Vitali Tchourkine le 2 septembre 2015 aux Nations unies à New York.

Vitali Tchourkine le 2 septembre 2015 aux Nations unies à New York.

Après être tombé malade à son bureau, l'ambassadeur russe aux Nations unies, Vitali Tchourkine, est mort subitement lundi à l'hôpital à New York,où il avait été précédemment admis. L'ambassadeur est mort à la veille de son 65e anniversaire.

Le président Vladimir Poutine s'est dit « profondément bouleversé » par la nouvelle. « Le chef de l'Etat appréciait grandement le professionnalisme et les talents de diplomate de Tchourkine », a dit Dmitri Peskov, porte-parole du Kremlin. L'adjoint de Tchourkine à l'ONU, Piotr Ilitchev, a estimé que « la Russie a subi là une perte grave, celle d'une personne irremplaçable ».

L'ex-représentante permanente des Etats-Unis à l'ONU, Susan Rice, a fait part de son émotion sur Twitter, décrivant Vitali Tchourkine comme « un adversaire redoutable mais toujours amical (...) intelligent, déterminé, efficace et plein d'humour ».

Le représentant permanent de la France à l'ONU, François Delattre, a pour sa part décrit le représentant russe comme « un des diplomates les plus talentueux » qu'il a rencontrés.

C’était l’homme des phrases coup-de-poing et des traits d’esprit caustiques, rapporte notre envoyée spéciale à New York, Marie Bourreau. Vitaly Tchourkine était très respecté par ses pairs malgré une année 2016 marquée par des relations très conflictuelles sur fond de guerre en Syrie. A six reprises, Vitaly Tchourkine avait mis son veto à des résolutions pour mettre un terme au conflit syrien, jusqu’à incarner les blocages du Conseil de sécurité et le soutien sans faille de Moscou à Bachar el-Assad.

Dans les arcanes de la diplomatie russe depuis près de 40 ans, son nom circulait pour remplacer le ministre des Affaires étrangères, Sergueï Lavrov.
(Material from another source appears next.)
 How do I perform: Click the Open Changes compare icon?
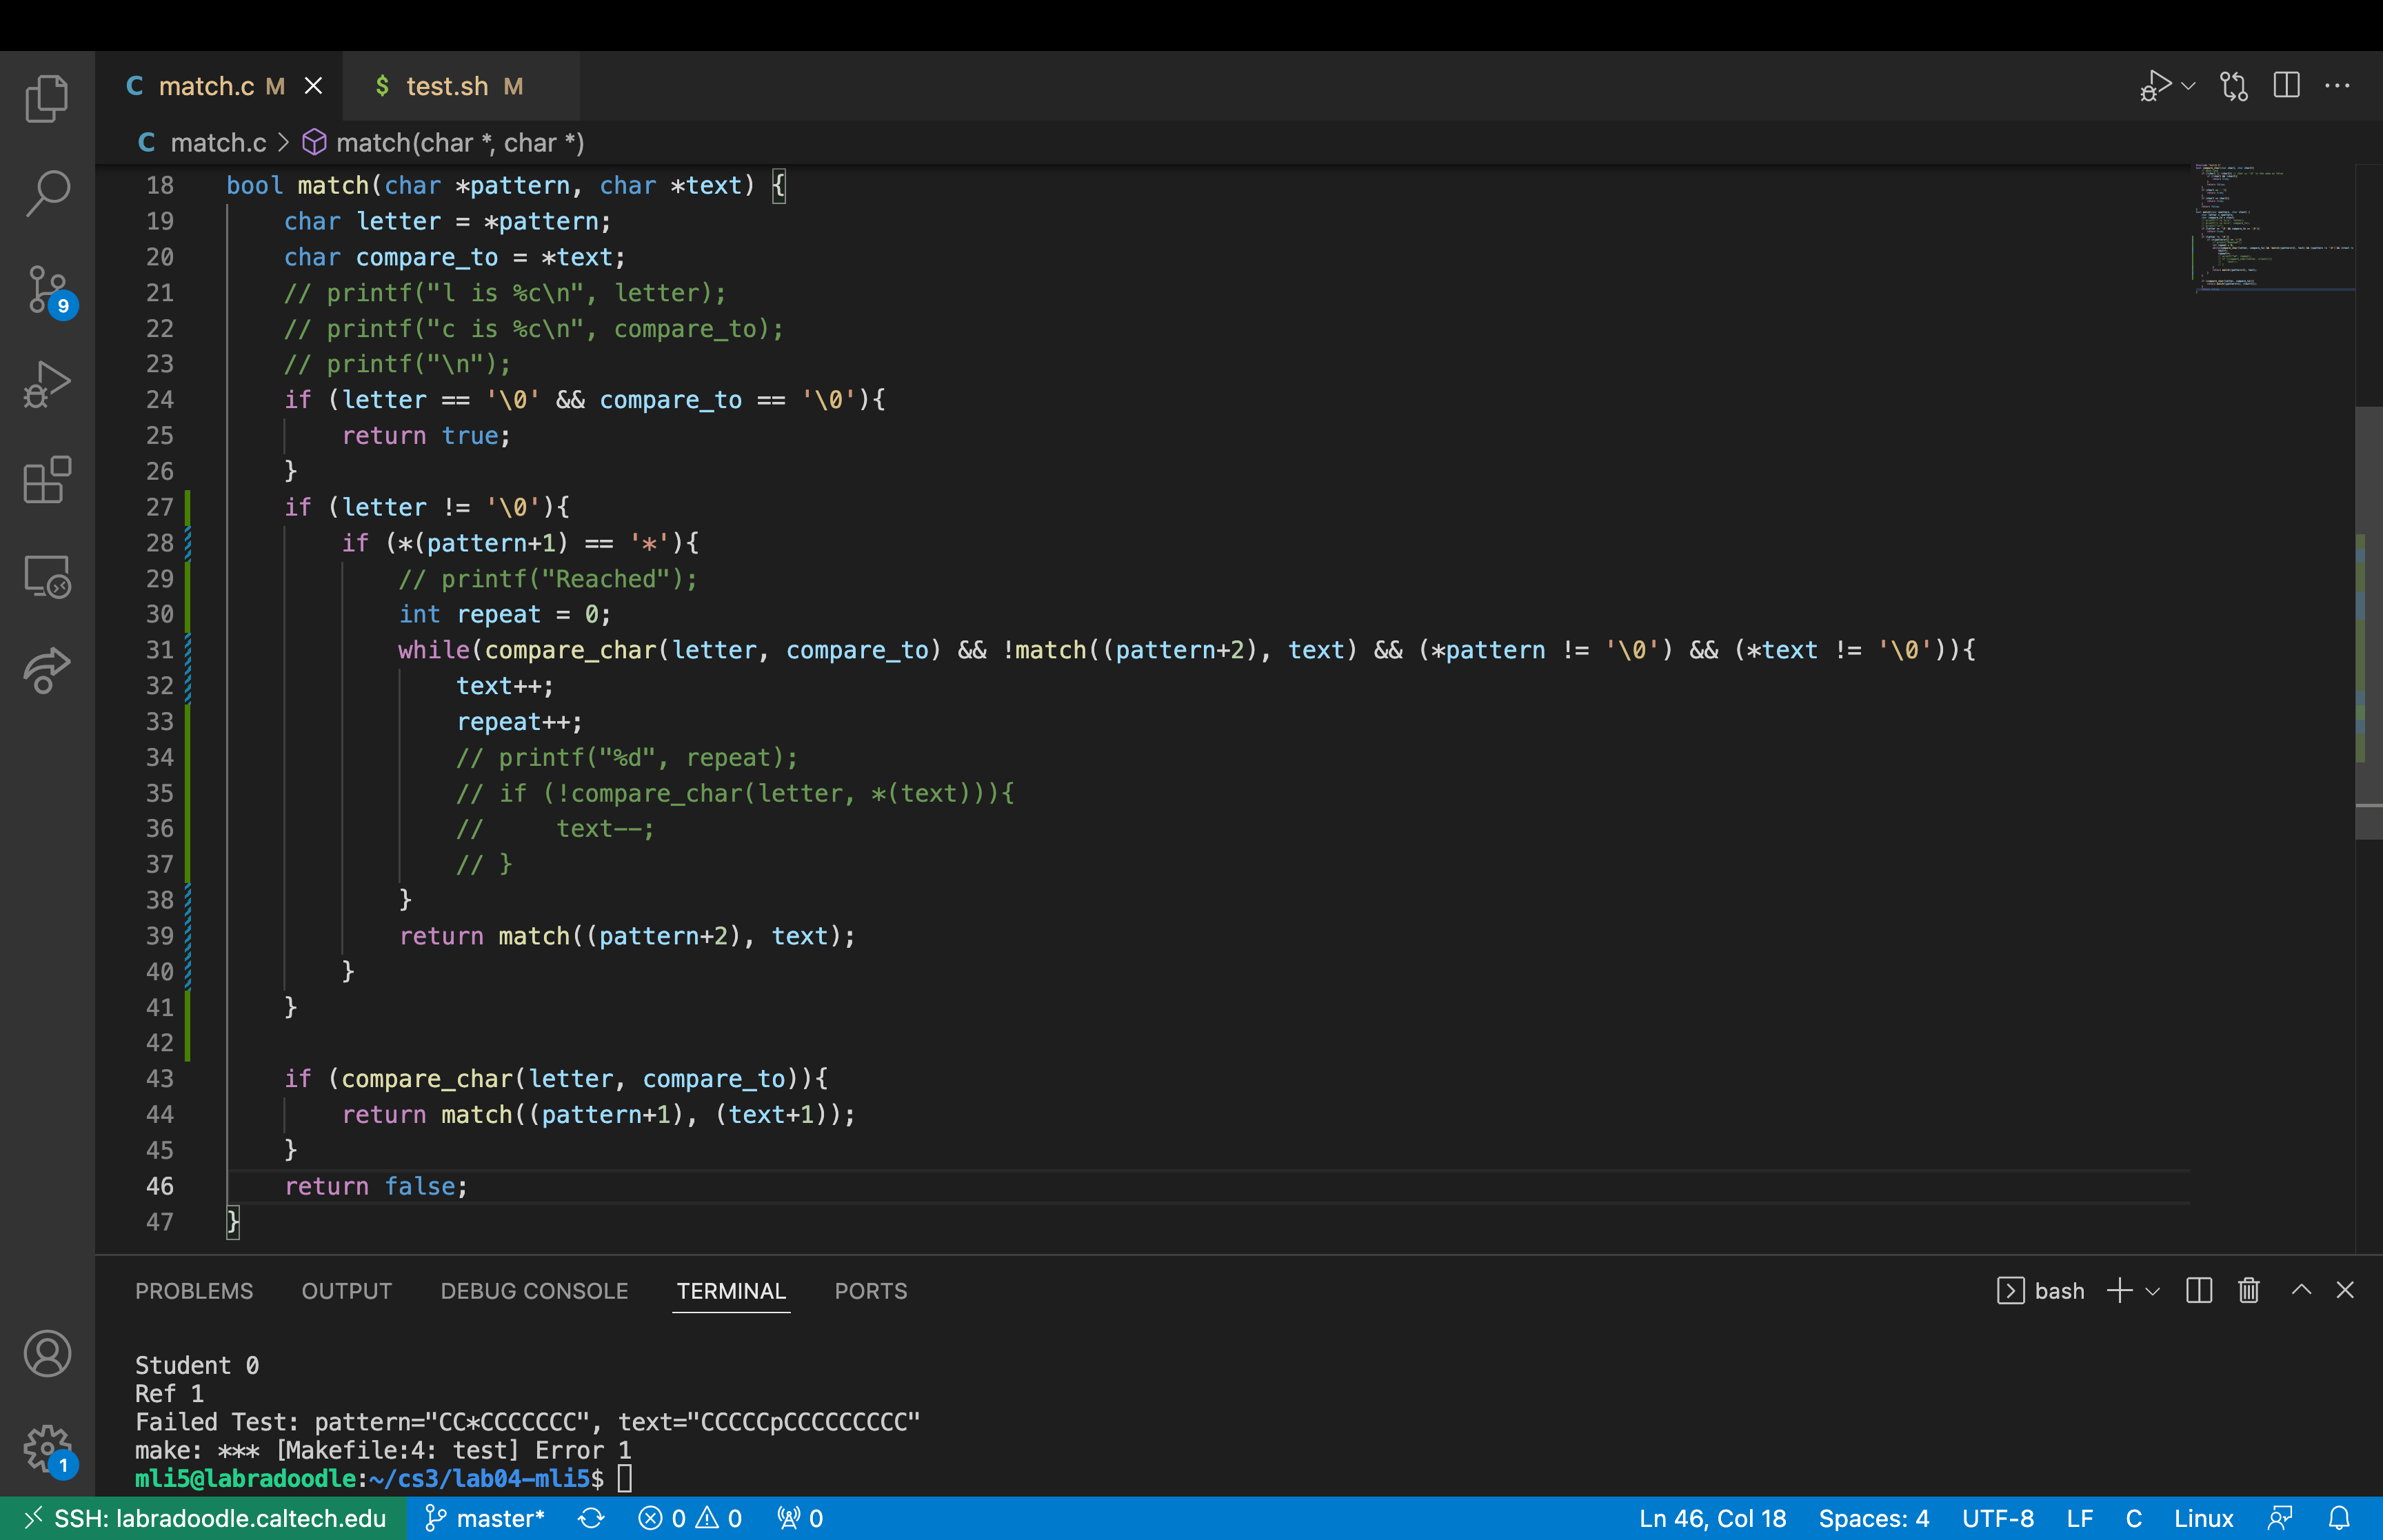tap(2233, 86)
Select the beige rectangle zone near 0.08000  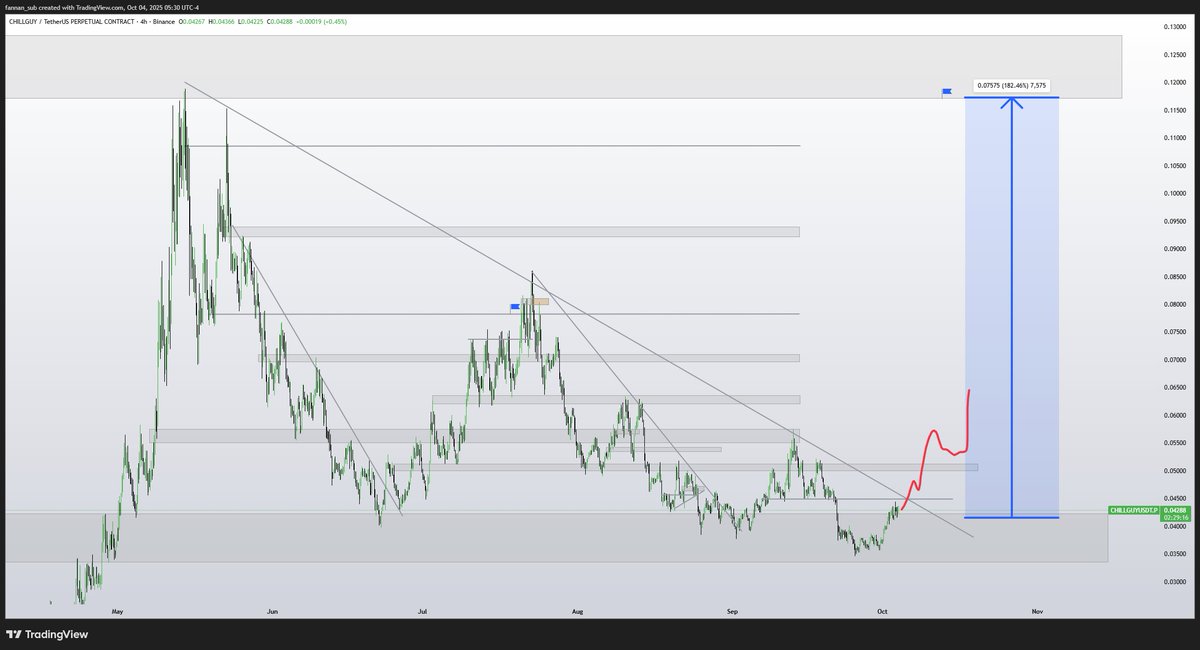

Sa disparition ouvre donc une période de grande incertitude pour le Conseil de sécurité où Moscou possède un siège permanent mais aussi pour la diplomatie russe qui devra trouver très rapidement un ambassadeur aussi expérimenté pour gérer les positions du Kremlin sur la Syrie ou l’Ukraine à l’ONU mais aussi les relations avec la nouvelle équipe de l’administration de Donald Trump.

Le porte-parole de l'ONU, Farhan Haq, qui a été informé lors d'un briefing à la mi-journée, a présenté ses condoléances, soulignant combien l'ambassadeur russe avait été au siège des Nations unies ces dernières années une « présence régulière ».

Porte-parole du ministère soviétique des Affaires étrangères en 1990 et 1991, il était devenu par la suite vice-ministre russe des Affaires étrangères, ambassadeur en Belgique puis au Canada, avant d'être nommé aux Nations unies en 2006.